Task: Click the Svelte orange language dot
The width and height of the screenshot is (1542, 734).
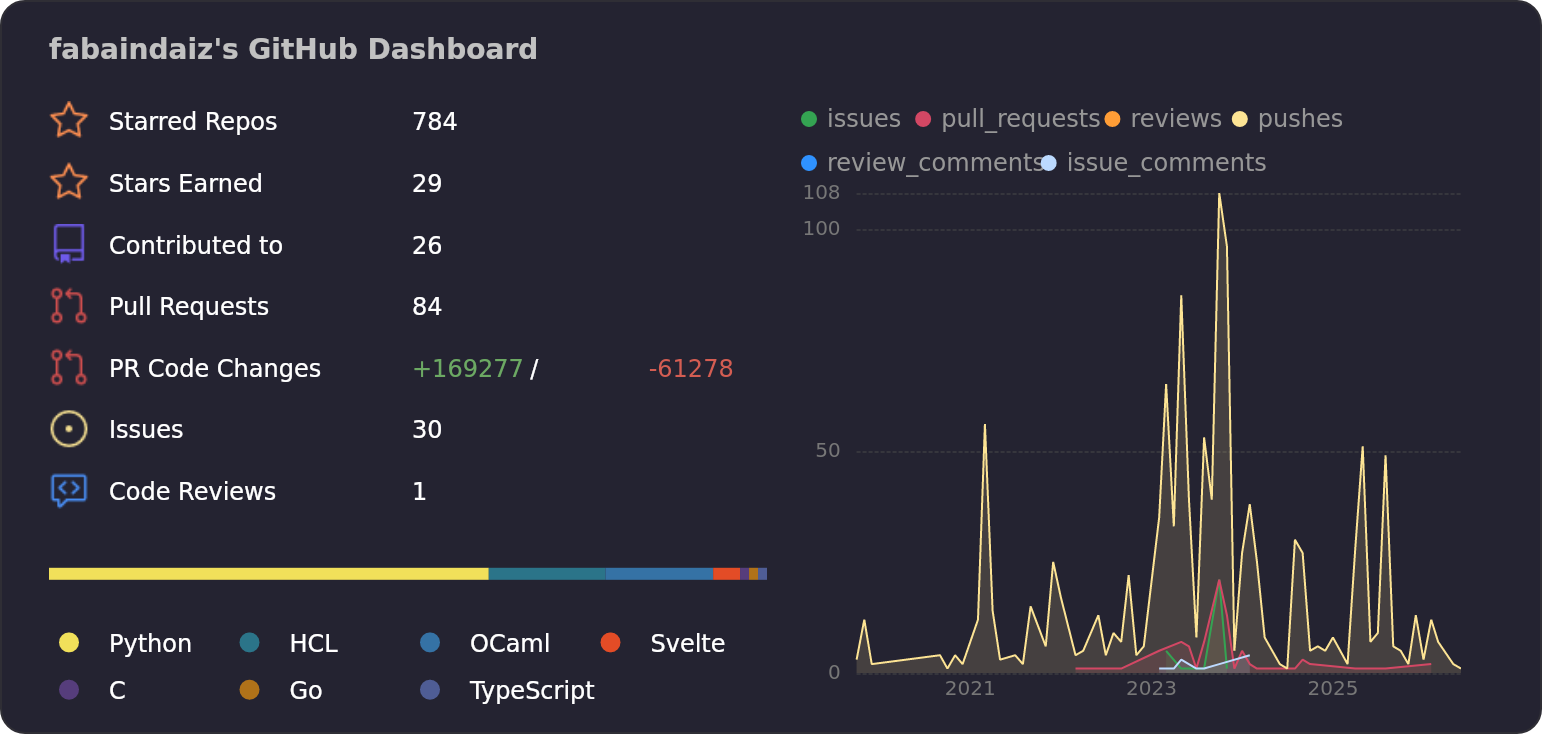Action: (610, 642)
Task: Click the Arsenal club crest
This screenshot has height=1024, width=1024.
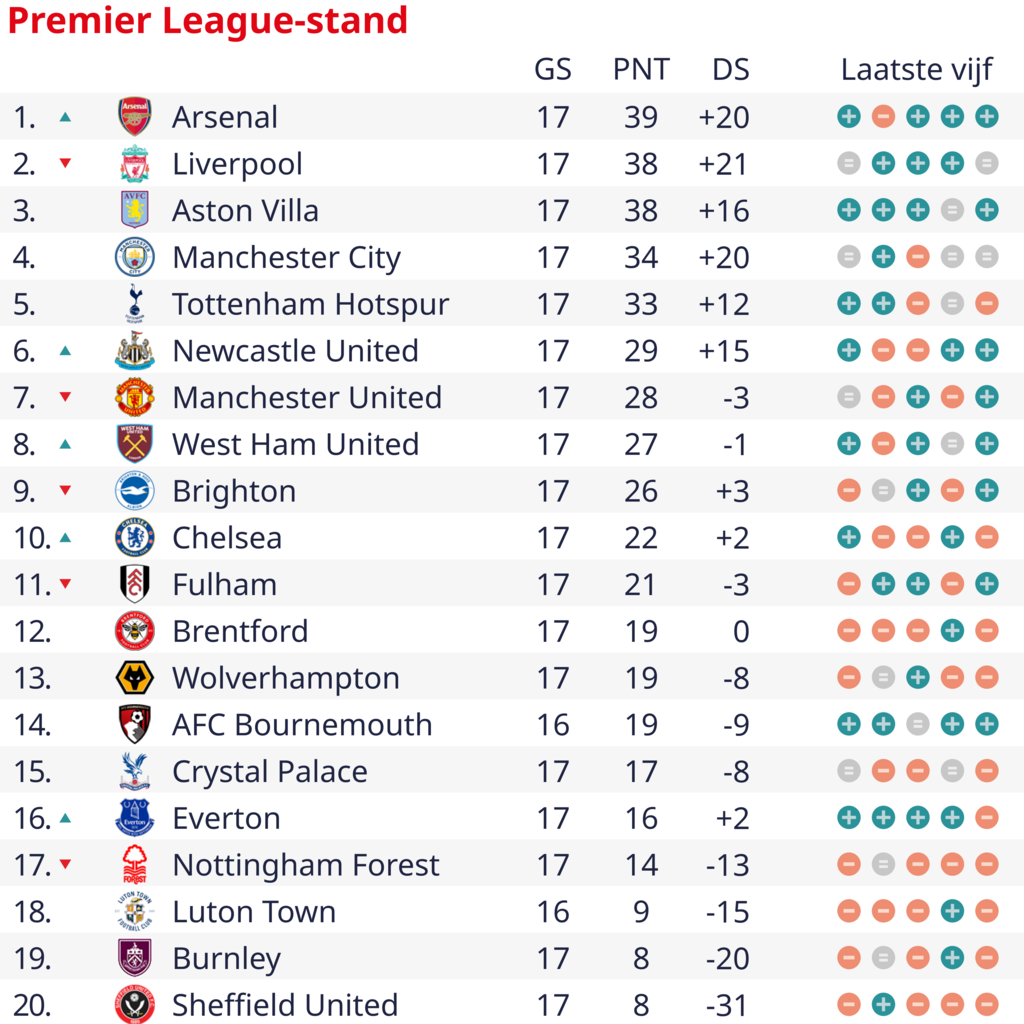Action: 135,116
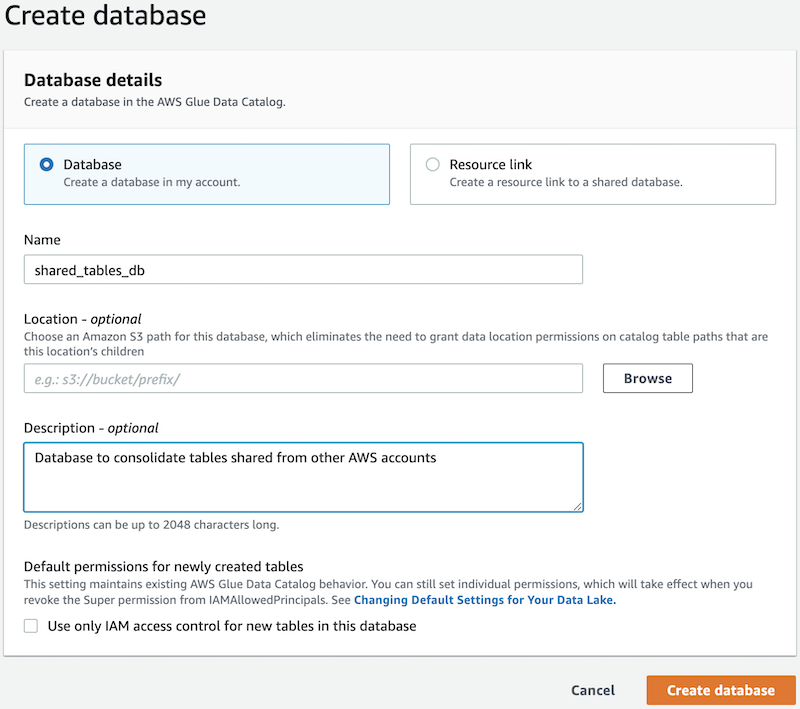
Task: Click the Name field label
Action: [x=42, y=240]
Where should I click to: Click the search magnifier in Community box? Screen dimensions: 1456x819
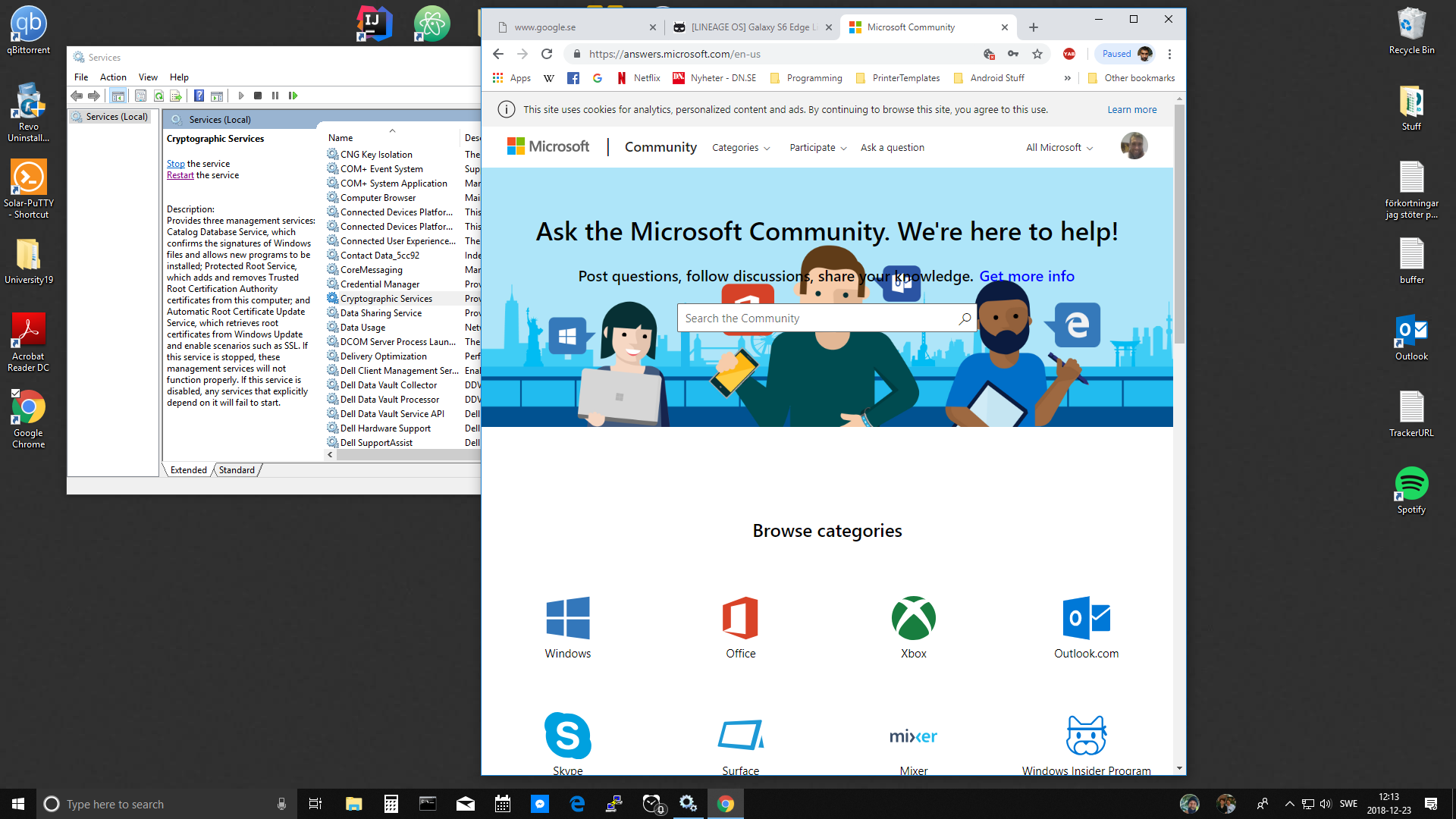pyautogui.click(x=964, y=318)
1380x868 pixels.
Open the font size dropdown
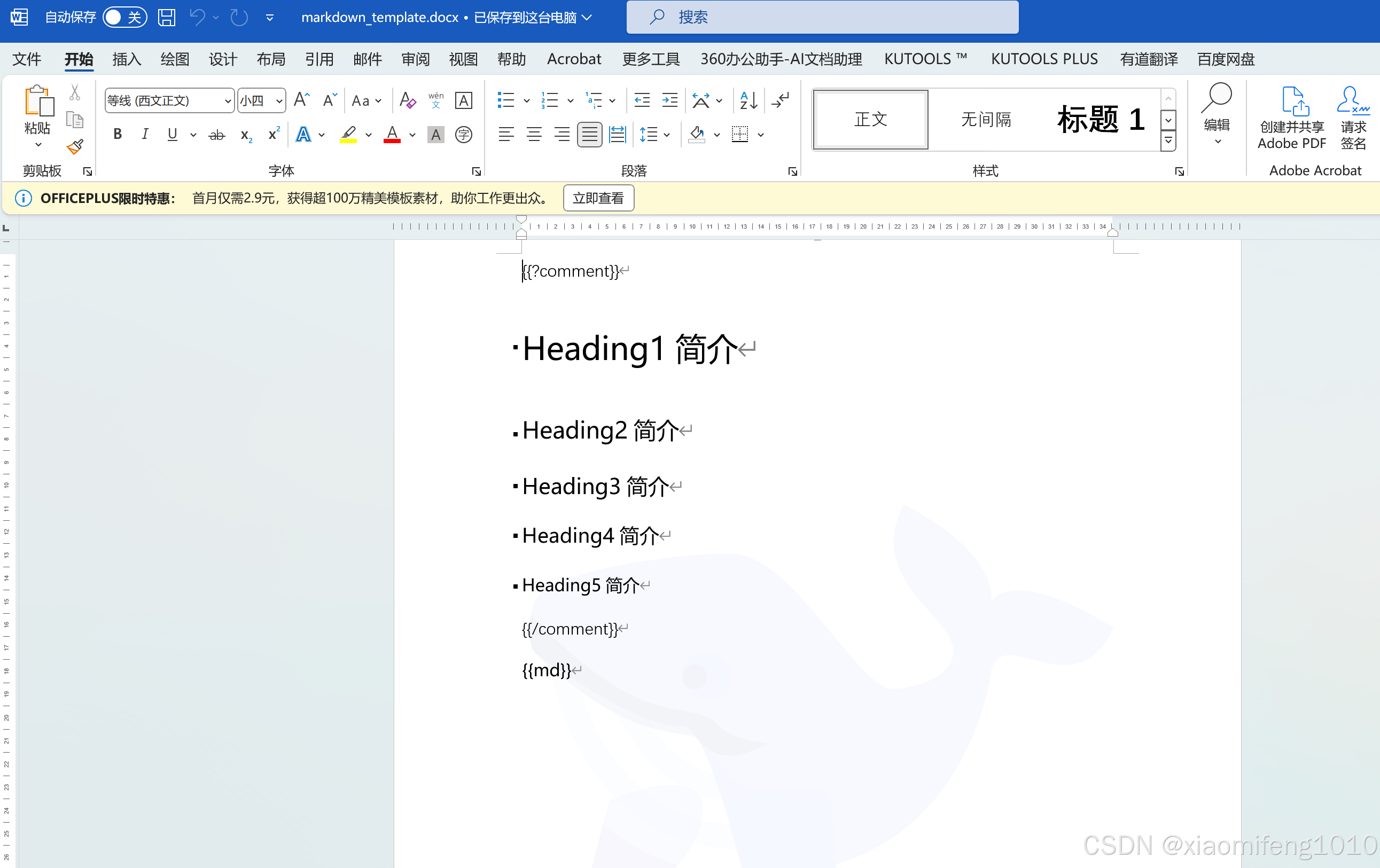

━━━━━━━━━━

Given task:
Arrange every line of the records above as a numbered list, dropping any blank lines and leaving the pictures out.

Result of this task:
1. Task: Click the Svelte orange language dot
2. The width and height of the screenshot is (1542, 734).
3. Action: (610, 642)
4. Task: Click the Arsenal club crest
5. This screenshot has height=1024, width=1024.
6. Action: 135,116
7. Task: Click the Name field label
8. Action: [x=42, y=240]
9. Where should I click to: Click the search magnifier in Community box? Screen dimensions: 1456x819
10. pyautogui.click(x=964, y=318)
11. 1380x868 pixels.
12. Open the font size dropdown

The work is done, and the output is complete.